- Task instructions
Could you repeat exactly the lines from the one containing "Where should I click to: Cycle" through the last line of the records, with no pictures?

---------------

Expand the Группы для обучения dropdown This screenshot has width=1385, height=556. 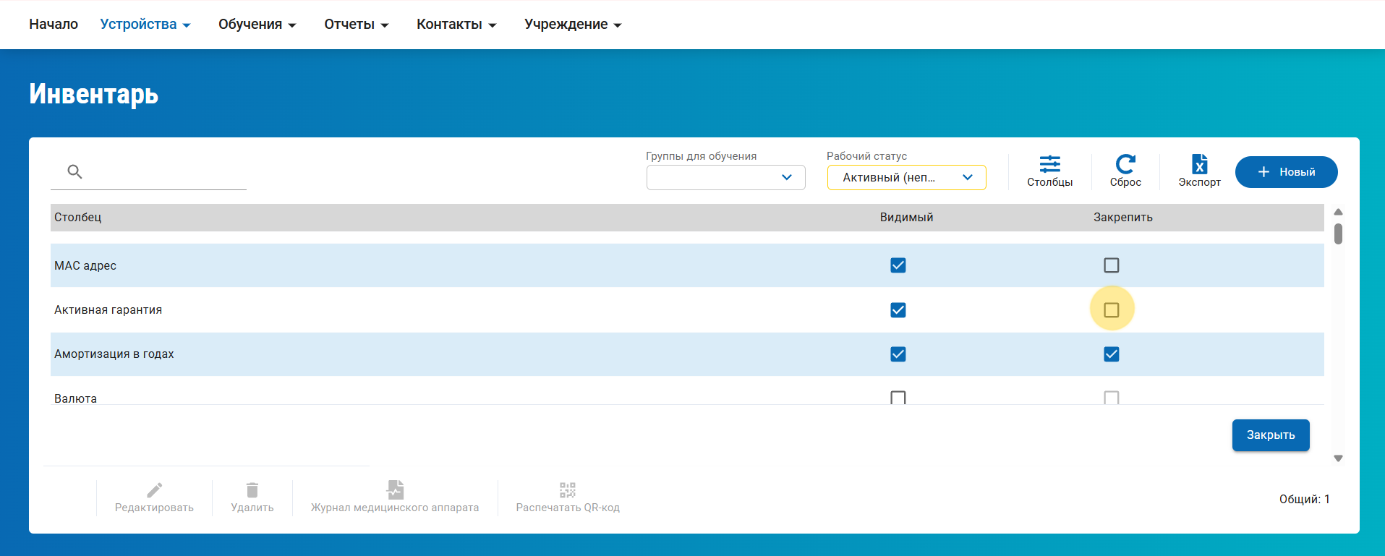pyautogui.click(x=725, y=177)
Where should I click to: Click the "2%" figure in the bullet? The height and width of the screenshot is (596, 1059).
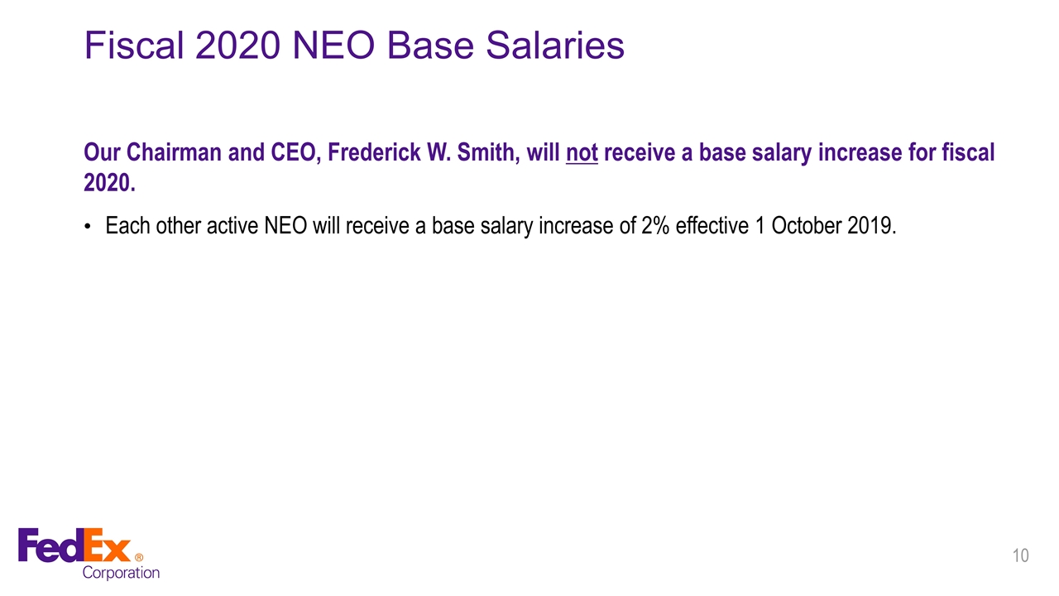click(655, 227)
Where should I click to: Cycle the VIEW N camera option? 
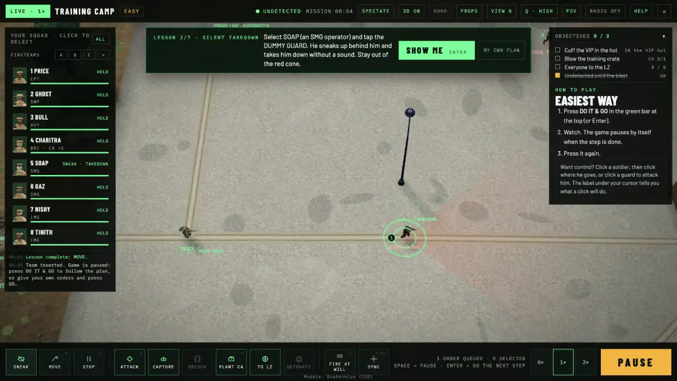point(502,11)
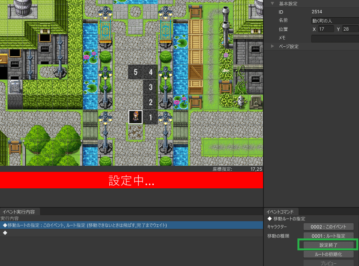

---------------

- Answer to this problem
Where should I click to: Cycle the VIEW N camera option? 
point(502,11)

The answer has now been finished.